» **PROBLEM TO SOLVE**: For every line of the records below that holds "computer", add one. Give only the final total.
= = = = = = =
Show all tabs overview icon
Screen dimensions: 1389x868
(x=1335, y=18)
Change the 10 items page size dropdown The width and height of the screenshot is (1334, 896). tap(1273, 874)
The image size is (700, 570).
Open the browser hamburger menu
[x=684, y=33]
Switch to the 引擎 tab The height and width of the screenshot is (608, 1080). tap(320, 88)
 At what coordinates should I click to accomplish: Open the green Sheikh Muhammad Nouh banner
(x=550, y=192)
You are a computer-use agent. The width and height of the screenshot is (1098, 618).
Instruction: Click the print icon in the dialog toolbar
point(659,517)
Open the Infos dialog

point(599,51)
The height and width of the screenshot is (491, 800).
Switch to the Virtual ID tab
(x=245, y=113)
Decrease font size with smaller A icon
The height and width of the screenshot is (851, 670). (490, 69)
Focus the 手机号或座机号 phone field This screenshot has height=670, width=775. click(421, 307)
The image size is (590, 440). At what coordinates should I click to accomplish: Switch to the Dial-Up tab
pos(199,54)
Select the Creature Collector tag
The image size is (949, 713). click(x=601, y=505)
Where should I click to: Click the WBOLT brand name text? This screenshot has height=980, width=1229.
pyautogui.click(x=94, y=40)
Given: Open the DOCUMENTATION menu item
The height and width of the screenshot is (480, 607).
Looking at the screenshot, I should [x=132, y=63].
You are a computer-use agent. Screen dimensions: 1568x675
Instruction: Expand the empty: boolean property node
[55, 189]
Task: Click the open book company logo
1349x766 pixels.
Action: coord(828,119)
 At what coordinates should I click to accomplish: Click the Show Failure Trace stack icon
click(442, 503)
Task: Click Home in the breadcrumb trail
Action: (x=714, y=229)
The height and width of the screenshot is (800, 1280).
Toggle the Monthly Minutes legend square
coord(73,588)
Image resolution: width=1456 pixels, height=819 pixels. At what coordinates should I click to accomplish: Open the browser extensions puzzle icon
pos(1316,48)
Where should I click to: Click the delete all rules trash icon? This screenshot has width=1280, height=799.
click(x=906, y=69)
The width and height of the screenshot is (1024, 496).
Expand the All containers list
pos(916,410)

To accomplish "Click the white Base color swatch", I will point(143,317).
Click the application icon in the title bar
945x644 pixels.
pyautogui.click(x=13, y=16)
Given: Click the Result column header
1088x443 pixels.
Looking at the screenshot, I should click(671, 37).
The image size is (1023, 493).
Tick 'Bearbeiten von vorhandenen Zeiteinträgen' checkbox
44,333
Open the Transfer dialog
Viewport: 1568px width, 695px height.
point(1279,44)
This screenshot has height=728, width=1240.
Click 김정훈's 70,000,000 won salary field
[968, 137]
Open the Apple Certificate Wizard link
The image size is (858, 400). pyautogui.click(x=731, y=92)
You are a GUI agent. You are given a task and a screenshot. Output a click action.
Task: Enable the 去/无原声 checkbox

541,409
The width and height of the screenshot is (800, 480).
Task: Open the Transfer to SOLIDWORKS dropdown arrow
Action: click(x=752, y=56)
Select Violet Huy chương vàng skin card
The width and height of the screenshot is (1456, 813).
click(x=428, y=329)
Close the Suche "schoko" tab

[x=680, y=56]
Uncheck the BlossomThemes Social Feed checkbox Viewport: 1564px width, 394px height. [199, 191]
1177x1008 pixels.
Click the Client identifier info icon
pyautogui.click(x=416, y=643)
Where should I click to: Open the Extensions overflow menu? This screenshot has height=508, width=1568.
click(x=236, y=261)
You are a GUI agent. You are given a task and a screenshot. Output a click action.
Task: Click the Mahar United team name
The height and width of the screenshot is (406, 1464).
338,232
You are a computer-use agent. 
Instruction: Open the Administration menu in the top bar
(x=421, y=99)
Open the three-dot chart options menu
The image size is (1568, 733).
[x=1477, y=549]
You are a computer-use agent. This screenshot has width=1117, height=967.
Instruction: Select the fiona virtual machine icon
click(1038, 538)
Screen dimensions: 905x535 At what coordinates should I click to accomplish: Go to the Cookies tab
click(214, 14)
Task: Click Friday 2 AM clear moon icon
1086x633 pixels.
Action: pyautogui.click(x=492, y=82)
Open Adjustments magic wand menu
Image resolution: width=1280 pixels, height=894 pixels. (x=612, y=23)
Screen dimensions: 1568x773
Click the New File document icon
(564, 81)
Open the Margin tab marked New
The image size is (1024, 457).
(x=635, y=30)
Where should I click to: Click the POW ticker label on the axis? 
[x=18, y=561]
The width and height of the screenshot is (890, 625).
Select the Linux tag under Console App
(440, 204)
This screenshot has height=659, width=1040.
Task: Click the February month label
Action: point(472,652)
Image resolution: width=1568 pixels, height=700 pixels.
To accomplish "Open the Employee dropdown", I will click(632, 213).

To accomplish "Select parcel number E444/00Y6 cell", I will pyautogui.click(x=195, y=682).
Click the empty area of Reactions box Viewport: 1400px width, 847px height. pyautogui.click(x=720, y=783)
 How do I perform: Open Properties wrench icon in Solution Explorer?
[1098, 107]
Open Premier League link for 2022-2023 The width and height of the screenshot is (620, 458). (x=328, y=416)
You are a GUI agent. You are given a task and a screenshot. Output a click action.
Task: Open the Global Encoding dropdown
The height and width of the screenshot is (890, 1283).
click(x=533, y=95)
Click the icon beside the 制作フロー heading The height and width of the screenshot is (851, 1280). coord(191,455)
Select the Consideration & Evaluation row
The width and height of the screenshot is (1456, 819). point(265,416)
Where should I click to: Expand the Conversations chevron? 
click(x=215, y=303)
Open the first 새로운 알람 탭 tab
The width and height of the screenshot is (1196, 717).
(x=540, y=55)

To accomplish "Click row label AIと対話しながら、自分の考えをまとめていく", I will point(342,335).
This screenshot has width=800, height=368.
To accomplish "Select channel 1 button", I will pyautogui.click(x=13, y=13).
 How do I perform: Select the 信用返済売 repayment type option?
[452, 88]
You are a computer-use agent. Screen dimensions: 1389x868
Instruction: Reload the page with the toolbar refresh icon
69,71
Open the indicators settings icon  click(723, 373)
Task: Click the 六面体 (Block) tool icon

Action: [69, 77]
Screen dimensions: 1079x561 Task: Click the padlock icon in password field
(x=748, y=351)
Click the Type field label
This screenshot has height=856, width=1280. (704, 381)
= = = = = = =
» **EXERCISE ANSWER**: 5